A Context for this Model: Needs Assessment

This model is intended to serve within the development process of Distance Learning in higher education.

Designing a course, whose implementation is specifically intended for operation on a network, will take into consideration a number of factors in its management and implementation. This includes the choice of system to use for publication, the temporal component of lesson sequencing, the means through which members of the group interact, the plasticity of the system to accommodate changes in the course activity, the submission process, and the feedback process.

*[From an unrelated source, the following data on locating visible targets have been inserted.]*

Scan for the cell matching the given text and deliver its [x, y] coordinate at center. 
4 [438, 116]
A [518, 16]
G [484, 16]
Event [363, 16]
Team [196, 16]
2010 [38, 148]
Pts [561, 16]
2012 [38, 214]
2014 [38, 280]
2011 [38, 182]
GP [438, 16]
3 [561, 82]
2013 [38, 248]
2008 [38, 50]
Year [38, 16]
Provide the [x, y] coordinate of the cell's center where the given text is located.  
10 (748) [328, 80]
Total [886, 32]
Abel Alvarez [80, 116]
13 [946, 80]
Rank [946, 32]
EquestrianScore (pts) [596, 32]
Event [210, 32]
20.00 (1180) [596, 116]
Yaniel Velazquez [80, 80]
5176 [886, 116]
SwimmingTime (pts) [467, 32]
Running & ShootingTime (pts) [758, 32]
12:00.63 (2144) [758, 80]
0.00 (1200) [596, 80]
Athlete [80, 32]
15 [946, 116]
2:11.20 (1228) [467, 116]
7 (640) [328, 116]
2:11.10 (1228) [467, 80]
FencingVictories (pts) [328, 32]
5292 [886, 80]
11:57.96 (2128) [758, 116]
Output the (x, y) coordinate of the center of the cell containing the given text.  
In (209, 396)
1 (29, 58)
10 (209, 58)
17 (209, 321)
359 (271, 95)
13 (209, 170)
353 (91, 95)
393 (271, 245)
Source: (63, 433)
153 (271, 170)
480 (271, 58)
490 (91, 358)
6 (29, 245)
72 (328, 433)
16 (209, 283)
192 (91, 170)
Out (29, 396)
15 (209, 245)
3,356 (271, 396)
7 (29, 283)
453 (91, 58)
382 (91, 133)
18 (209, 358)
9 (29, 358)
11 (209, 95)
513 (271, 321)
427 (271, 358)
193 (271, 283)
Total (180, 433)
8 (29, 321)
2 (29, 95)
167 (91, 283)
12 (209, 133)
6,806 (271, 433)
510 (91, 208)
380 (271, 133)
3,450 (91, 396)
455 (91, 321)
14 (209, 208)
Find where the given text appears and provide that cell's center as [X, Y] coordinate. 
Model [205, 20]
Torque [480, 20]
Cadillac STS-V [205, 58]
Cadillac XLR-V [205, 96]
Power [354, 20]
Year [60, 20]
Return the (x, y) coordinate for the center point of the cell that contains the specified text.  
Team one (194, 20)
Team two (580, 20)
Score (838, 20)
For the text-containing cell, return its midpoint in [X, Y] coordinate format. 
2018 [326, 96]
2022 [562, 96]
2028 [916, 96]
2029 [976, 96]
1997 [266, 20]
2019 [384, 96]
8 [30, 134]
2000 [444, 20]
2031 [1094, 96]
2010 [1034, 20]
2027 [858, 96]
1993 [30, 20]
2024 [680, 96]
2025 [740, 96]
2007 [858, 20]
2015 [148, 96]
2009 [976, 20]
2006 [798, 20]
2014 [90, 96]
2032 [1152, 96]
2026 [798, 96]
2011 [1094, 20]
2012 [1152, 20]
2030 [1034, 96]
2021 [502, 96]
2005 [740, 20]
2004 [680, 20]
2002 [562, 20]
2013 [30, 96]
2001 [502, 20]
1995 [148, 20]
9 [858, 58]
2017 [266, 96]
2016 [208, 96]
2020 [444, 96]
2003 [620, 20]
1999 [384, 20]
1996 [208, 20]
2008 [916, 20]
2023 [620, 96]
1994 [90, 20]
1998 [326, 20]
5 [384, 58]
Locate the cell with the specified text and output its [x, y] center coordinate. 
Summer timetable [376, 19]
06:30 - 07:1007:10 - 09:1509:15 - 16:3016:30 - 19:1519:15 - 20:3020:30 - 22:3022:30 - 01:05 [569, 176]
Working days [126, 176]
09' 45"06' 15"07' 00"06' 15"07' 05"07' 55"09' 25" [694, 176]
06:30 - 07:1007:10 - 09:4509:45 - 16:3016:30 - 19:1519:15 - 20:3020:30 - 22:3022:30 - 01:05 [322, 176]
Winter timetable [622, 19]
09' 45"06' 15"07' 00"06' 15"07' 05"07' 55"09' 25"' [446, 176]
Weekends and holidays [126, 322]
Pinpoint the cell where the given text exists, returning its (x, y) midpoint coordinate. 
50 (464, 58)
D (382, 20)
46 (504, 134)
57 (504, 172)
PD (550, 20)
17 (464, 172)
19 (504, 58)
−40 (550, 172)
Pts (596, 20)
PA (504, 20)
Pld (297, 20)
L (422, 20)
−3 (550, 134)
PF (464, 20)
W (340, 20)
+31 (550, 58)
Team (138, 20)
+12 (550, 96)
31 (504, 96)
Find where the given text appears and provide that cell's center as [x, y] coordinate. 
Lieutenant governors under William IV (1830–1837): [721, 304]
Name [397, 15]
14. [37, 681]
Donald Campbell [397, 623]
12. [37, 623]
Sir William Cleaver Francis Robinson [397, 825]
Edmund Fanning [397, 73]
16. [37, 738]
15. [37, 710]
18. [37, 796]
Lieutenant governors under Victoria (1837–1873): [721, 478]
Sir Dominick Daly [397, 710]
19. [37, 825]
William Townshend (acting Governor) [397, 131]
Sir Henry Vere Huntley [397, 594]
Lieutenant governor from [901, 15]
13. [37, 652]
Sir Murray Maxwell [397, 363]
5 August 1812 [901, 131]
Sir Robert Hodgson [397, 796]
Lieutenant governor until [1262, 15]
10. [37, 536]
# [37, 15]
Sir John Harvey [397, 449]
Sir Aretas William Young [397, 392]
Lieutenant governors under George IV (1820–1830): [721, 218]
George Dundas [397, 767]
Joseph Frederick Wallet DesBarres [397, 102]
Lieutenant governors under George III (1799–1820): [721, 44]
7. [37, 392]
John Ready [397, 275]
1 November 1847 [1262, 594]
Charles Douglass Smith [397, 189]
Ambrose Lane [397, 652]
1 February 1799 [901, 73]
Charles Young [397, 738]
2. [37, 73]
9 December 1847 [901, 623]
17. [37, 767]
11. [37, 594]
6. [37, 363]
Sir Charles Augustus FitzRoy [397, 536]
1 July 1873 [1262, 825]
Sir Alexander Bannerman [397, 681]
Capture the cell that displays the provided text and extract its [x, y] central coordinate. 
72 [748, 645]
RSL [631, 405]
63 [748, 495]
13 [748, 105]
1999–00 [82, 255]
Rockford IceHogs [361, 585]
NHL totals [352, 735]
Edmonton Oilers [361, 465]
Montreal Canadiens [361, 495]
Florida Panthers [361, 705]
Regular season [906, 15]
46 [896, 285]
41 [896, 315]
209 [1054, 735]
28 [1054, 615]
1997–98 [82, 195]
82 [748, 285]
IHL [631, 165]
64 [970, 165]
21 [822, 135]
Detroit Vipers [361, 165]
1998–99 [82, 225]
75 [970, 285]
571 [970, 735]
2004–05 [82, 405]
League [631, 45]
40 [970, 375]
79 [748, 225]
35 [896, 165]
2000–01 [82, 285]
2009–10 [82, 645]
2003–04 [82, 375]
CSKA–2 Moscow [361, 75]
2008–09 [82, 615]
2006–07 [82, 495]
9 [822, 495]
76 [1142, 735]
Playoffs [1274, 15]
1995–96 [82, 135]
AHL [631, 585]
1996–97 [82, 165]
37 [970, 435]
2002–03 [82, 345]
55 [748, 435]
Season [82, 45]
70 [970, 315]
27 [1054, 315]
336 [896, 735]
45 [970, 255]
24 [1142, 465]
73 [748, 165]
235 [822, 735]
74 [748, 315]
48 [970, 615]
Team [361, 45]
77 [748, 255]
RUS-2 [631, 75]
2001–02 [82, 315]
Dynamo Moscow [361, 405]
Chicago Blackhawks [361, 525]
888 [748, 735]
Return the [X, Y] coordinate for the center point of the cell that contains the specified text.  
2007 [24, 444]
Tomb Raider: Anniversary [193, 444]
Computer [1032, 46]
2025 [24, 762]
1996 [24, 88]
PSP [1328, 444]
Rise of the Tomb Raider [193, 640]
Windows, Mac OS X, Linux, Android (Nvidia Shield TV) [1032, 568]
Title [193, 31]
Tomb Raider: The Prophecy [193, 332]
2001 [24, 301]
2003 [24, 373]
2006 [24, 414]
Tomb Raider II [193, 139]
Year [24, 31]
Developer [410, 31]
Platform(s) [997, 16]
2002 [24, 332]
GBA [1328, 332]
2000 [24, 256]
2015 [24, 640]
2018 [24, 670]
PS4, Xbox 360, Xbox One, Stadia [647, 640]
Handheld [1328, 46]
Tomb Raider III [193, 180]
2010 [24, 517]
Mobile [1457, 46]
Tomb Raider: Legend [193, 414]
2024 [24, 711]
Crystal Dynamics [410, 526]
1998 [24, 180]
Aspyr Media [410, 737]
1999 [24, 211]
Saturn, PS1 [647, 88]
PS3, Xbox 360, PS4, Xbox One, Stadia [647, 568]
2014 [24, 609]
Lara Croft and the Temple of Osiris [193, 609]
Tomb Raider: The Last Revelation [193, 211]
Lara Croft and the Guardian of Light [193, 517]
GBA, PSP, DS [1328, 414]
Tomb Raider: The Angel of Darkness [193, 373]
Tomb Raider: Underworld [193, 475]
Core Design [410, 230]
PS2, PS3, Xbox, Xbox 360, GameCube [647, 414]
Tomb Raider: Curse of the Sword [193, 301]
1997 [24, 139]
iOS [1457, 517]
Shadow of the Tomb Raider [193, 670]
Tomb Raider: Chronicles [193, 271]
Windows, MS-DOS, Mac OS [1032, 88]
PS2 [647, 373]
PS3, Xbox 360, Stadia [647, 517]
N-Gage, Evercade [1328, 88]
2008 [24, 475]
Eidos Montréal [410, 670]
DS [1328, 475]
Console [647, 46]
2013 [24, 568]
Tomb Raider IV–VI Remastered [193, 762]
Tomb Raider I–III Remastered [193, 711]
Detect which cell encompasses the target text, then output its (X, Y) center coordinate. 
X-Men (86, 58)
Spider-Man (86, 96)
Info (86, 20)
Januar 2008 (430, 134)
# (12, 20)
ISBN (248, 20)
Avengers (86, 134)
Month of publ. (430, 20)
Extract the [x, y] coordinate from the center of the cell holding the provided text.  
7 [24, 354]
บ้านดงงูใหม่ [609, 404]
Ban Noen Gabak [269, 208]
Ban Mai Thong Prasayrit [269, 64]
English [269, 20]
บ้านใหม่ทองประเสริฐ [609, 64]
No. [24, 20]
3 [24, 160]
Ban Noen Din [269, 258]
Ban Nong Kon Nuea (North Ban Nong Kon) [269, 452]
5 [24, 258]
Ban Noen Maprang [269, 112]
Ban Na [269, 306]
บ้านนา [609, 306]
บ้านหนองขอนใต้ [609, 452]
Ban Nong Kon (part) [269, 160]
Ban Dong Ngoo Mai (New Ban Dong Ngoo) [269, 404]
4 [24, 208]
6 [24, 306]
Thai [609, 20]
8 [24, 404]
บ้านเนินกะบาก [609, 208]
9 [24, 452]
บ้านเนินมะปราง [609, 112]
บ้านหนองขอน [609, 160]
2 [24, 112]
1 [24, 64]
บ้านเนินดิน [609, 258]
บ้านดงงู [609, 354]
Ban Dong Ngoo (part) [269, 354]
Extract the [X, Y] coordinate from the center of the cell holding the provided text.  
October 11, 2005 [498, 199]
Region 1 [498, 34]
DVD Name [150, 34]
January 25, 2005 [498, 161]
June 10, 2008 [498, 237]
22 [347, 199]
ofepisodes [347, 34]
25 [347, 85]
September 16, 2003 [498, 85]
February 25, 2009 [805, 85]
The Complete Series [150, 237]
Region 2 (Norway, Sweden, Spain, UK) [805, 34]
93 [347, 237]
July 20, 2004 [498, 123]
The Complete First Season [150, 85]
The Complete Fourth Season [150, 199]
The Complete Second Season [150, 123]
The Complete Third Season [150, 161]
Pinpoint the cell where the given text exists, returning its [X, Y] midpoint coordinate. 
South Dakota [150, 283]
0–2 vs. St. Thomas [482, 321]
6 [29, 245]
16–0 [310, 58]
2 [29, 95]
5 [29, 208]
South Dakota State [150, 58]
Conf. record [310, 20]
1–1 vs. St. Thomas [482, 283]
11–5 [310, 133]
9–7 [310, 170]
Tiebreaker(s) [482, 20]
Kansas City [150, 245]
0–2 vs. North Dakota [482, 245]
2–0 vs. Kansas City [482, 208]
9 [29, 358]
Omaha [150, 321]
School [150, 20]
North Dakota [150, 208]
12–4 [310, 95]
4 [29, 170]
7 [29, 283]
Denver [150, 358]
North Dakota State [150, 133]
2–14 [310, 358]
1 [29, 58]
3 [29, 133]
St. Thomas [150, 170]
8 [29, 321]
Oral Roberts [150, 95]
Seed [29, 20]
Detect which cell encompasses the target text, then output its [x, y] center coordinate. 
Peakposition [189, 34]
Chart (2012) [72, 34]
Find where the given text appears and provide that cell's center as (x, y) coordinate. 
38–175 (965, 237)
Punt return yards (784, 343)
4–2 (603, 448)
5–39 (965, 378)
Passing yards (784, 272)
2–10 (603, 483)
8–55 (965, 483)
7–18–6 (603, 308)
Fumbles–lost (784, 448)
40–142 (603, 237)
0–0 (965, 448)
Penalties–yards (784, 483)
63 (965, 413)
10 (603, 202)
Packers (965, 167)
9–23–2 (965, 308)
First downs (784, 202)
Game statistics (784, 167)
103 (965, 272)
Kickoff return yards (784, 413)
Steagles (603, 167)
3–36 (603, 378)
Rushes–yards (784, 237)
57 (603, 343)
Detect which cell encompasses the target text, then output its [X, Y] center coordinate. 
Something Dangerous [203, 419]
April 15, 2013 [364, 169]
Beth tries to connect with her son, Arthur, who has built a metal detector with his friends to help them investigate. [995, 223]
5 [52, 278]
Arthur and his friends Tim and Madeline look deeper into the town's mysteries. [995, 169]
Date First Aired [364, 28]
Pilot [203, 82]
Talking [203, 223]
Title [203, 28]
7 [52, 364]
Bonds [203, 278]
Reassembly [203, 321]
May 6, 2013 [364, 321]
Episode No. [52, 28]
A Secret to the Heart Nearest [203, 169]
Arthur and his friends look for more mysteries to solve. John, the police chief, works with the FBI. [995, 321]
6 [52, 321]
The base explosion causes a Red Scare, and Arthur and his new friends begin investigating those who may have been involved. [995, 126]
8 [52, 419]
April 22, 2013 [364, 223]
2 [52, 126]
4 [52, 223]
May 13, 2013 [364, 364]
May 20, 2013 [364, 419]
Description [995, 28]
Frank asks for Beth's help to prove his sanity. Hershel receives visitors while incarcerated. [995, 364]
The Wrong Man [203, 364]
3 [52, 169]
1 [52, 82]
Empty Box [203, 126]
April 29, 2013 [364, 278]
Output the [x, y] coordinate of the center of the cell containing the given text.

My proposed ISD model will attempt to cast a “semantic light” upon each of the gateways involved in the implementation of course material to see how the media of information delivery both “cast their shadow” (how does the medium assert its presence, dimensionally, and upon what other objects does this shadow appear?), and how will the “semantic texture” of the medium affect the character of the light that is reflected from it (does the medium conserve light or absorb it?). This is a lot metaphoric mumbo jumbo, pointing to little more than a guy with his pipe, pulling his chin and going, “Hmmmm…” Not until I put some more substantial meat on this thing’s bones will I be able to speak more coherently about what I mean. I will be relying on Anthony Wilden and others to help with that.

So, if we define a Needs Assessment to something such as, “Students with no pre-professional experience seeking employment will need to utilize online job search tools to locate areas where meaningful job opportunities are listed”, we may find a course of instruction that will facilitate a certain objective. If this is a Distance Learning environment, then a student with little experience in the the logistics of using online tools will need a form of instruction to navigate this task that takes into account a certain form of guidance. this may take the form of a text-based job aid, a video, a wiki, or a list of links for other resources. In this context, how certain will the instructor/instructional designer be that the learning material will be sufficient to respond to the relative finite form of text-based information on the logistics of an online job search? Does online text-based instruction carry with it sufficient resolution, i.e. contingency for addressing possible learner needs? In this case, my proposed ISD model would attempt to function independent of content, and inform the ID of the potential risks involved with relying on a certain medium. The effect would be to either compose the content with a style of presentation that accounts for the disorientation of the online environment, suggest an alternative medium, or revise the learning objectives.

The cost to meet or ignore these needs may be measured by learner satisfaction. Would poorly designed Distance Learning affect a student’s willingness to “buy into” continued investment, or further study? Higher education institutions appear to have leveraged their branding quite heavily on the value of Distance Learning, offering it at the same price, for the same amount of credit. We should not assume that the transfer of information is not inherently equal than traditional methods.